DATA FOR REVIEW -
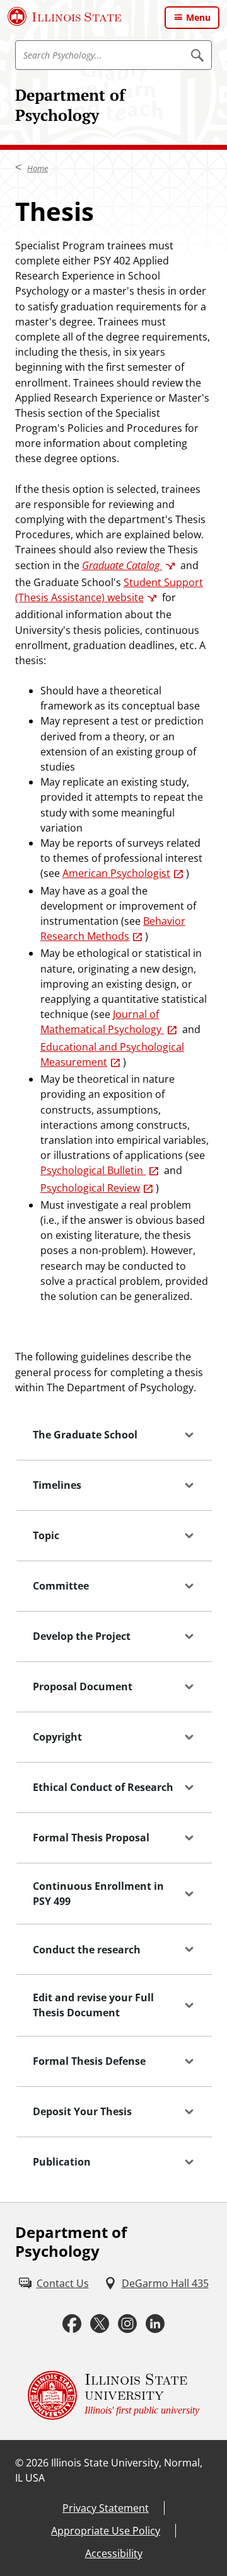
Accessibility (114, 2553)
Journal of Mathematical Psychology (102, 1021)
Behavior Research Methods (112, 928)
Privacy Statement (105, 2508)
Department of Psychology (70, 104)
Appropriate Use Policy (105, 2531)
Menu (198, 17)
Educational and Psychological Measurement (112, 1054)
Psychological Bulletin (93, 1170)
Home (37, 168)
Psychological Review (90, 1188)
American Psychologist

TASK TO CARRY OUT -
Give the number of lines in the listing that hold the string "Psychology", and supply nothing further.

FINAL ANSWER -
2